Noting these limitation, Ramsey and colleagues reported that, in the year following diagnosis of the complication, health care costs for diabetic patients aged 65+ were roughly twice those for age-gender matched diabetic patients without the complication. This relative difference in costs was greater in younger cohorts. Consider foot ulcers, which are six times more prevalent in diabetics compared with non-diabetics. In the year after diagnosis, diabetic patients with new foot ulcers incurred costs up to 5.4 times greater than those for diabetics who had not developed foot ulcers; in the second year the increment was as much as 2.8. Ramsey calculated that a male aged 40 to 64 with a new foot ulcer incurs an extra $28,000 in health care costs during the two years following diagnosis.
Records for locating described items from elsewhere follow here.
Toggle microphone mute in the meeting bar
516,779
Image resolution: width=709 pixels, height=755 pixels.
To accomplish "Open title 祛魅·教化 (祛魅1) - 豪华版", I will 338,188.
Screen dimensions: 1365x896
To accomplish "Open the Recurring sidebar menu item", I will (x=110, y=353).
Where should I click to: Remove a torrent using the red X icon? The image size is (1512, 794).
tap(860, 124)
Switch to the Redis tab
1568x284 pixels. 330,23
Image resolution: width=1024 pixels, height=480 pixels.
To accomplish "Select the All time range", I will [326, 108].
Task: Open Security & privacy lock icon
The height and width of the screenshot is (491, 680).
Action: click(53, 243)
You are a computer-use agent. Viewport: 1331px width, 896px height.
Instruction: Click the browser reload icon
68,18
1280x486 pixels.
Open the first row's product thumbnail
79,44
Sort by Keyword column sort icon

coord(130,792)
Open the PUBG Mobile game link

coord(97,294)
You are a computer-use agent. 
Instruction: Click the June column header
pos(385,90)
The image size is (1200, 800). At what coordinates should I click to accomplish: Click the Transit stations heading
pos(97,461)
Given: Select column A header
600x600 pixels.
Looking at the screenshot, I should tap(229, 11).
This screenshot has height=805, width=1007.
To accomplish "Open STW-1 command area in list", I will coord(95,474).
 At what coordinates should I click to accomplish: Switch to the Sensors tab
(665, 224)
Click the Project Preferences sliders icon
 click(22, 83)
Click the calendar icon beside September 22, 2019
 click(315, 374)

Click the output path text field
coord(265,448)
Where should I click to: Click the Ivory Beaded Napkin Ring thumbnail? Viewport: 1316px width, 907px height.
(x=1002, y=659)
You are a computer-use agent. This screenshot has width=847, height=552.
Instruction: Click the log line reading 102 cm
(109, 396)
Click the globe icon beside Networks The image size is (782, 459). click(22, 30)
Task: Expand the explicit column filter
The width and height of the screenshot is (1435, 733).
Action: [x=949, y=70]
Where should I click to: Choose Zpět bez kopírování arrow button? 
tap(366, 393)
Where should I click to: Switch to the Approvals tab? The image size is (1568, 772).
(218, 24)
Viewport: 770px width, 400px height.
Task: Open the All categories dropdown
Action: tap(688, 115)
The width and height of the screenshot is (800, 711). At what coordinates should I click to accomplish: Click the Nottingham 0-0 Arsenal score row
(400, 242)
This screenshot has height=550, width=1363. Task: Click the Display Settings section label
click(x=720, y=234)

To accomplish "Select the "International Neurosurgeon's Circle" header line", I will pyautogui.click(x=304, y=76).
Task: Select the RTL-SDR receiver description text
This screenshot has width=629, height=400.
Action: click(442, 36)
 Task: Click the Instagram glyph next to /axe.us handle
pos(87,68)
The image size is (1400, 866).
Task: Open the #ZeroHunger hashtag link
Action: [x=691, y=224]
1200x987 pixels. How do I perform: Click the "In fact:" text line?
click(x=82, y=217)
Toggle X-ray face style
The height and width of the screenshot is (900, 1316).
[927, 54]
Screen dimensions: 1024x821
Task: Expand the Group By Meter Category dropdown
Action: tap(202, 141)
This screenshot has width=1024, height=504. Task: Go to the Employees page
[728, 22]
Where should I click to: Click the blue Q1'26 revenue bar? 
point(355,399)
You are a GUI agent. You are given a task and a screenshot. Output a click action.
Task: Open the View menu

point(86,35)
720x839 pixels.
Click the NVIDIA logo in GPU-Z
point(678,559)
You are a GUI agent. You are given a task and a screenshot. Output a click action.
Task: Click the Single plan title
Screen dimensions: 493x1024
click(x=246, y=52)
While consideration of costs is a reality in today's health care world, the overarching goal of Group Health Diabetes Roadmap is to improve care for patients. This point was brought home by a recent editorial in the New England Journal of Medicine by Thomas Bodenheimer of the U.C.S.F. Medical School. Group Health and Wagner were featured prominently in this editorial. Bodenheimer contrasted disease management programs like Group Health's, that are centered in primary care, with "carve-out" programs in which health care institutions contract with outside firms to provide care for populations of patients. He had several concerns with carve-out programs, not the least of which was that they are often motivated by cost and therefore, tend to focus on severe patients where the potential for cost-savings is greatest. Bodenheimer contrasted this more entrepreneurial focus with Group Health's population-based care approach in which cost savings are of secondary importance to the well-being of patients, whether low or high utilizers.

Despite this national attention, Group Health is not resting on its laurels. For example, McCulloch has identified the need for improved strategies to support patient self-management. Further, the work on the Diabetes Roadmap and its success served as the basis for an ongoing Robert Wood Johnson-funded national program based at the McColl Institute entitled "Improving Chronic Illness Care."